The Greed For Speed

I admit it brings out the worst in me. In fact, Carol sometimes wonders if her husband has become possessed with a demonic crotchety old man’s spirit as I grouse about the BMW that has zoomed around me at a hyper-speed pace. Drivers who race down our four lane roads twenty miles an hour over the speed limit get under my skin.

The problem is that people who fall into that category are becoming the majority, not just an anomaly. Is it me? Have I transitioned into that head-shaking, pants pulled up tight, medicare-card-carrying geezer who thinks the world is going to hell in a hand basket? Or could some of my angst to placed on our culture’s greed for speed?
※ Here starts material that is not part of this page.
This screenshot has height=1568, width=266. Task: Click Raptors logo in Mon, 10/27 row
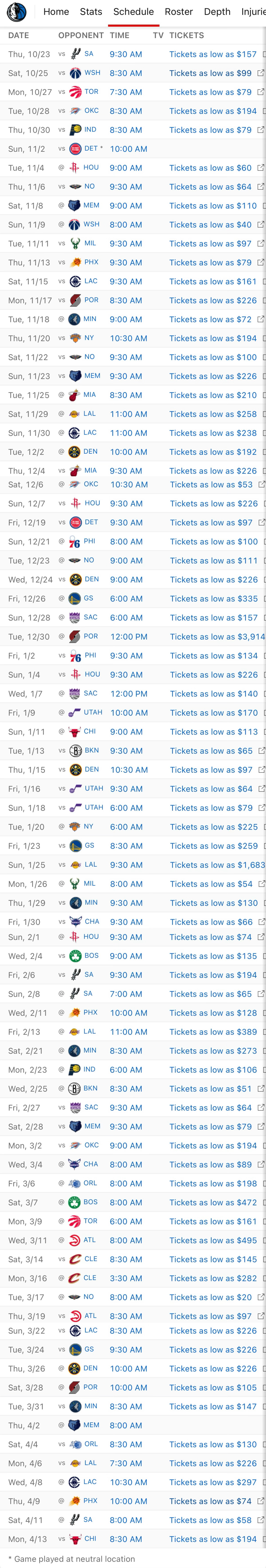[75, 92]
Ahhh, greed…not a word that usually gets attached to speed. It’s a term that we tend to tie to money and possessions, the tendency to never have enough, to always hunger for more. The speeding super-sized, jacked-up pickup truck that just jetted past me is simply an indication of our culture’s love affair with pushing the limits. To be clear, I’m not condemning the guy who drives 50 in a 45, or the lady who is hitting 70 in a 65. My angst is with those whose limit isn’t defined at all, the people who take all of the crab legs on the buffet, the losers who hoarded the TP during the beginning stages of the pandemic.

Greed surfaces in various ways, forms, and people. It rises in the child who is upset that he only has four stacks of Christmas presents and the parent whose child only played half of the Little League baseball game. It makes frequent appearances at the Las Vegas slot machines and even the talker who always seems to dominate the conversation.

In essence, greed is the absence of self-control. It puts the thirst of an individual over the rightful care of a community, the preference of the one over the safety of the many. It’s that decision that is characterized by a blindness toward others. In the Old Testament, Solomon wrote these words:

“Like a city whose walls are broken through
    is a person who lacks self-control.” (Proverbs 25:28)

Greed leaves us vulnerable for the tearing down of common sense.

For me and my grumbling about the speed demons on our roads, maybe I need to drive less and walk more…although I do have a growing fear about BMW’s hitting me as I cross a street and zooming skateboarders colliding with me as I leisurely stroll down a sidewalk.

Okay! Maybe it is me. Maybe I am the one who has the issues!